Source document:
──────
Six Stages: neurological degradation - Braak staging:

Braak staging refers to measure Parkinson's pathology based on cell death as Lewy bodies propagate from the vagus nerve through to the central nervous system.
Phases:
  1. First affected are the structures of the lower brainstem and the olfactory system. Alpha-synuclein aggregates, are more prevalent than Lewy bodies in this stage.
  2. The disease then moves up the brainstem, traveling from the medullary structures to the locus ceruleus in the pontine tegmentum.
  3. The disease enters the substantia nigra and Lewy body lesions begin to form.
  4. Characterized by severe dopaminergic cell destruction in the pars compacta. The neocortex remains unaffected.
  5. The disease has started to invade the neocortex and spreads into the structures of the temporal, parietal, and frontal lobes.
  6. The disease has fully invaded the neocortex, affecting the motor and sensory areas in the brain.

Parkinsons stages

Causes:

Causes of Parkinson's can include genetics, environmental toxins including mercury and mold toxins as welll as inflammation and head trauma.

Treatment:

There are drug treatments and even some surgical treatments which address symptoms, but currently there is nothing offered by the medical community to stop the progression of Parkinson's or to cure the damage done.
──────
Data excerpts:
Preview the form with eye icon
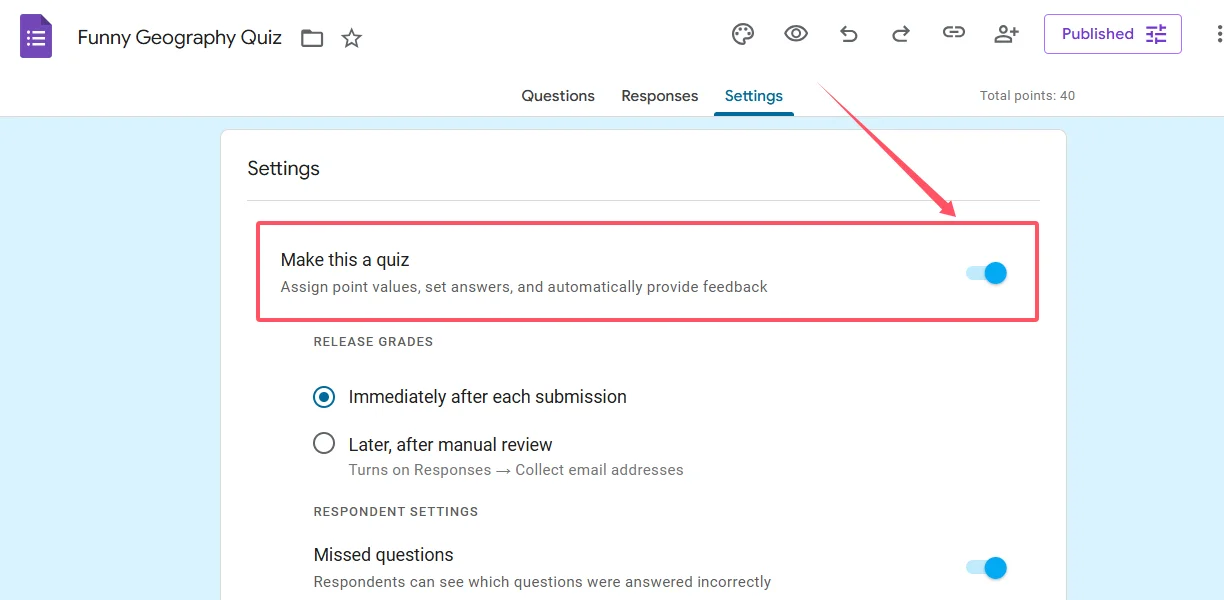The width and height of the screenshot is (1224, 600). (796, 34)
──────
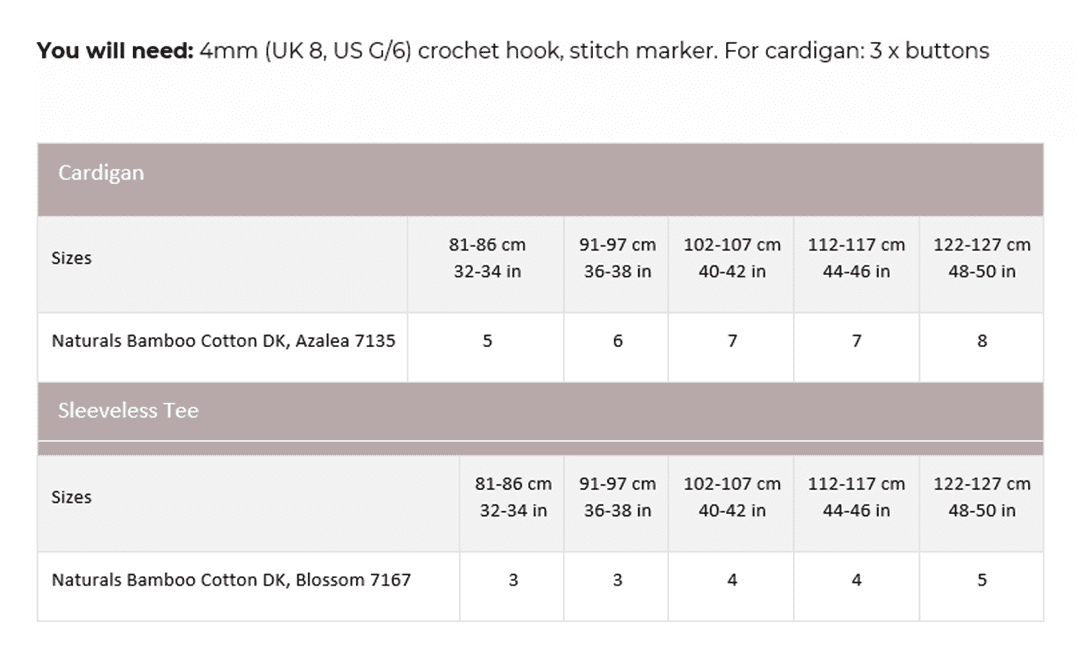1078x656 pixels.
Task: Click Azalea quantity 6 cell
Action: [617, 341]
──────
In the Braak staging text, what structure does the disease enter in stage 3?

Completed task: The substantia nigra, where Lewy body lesions begin to form.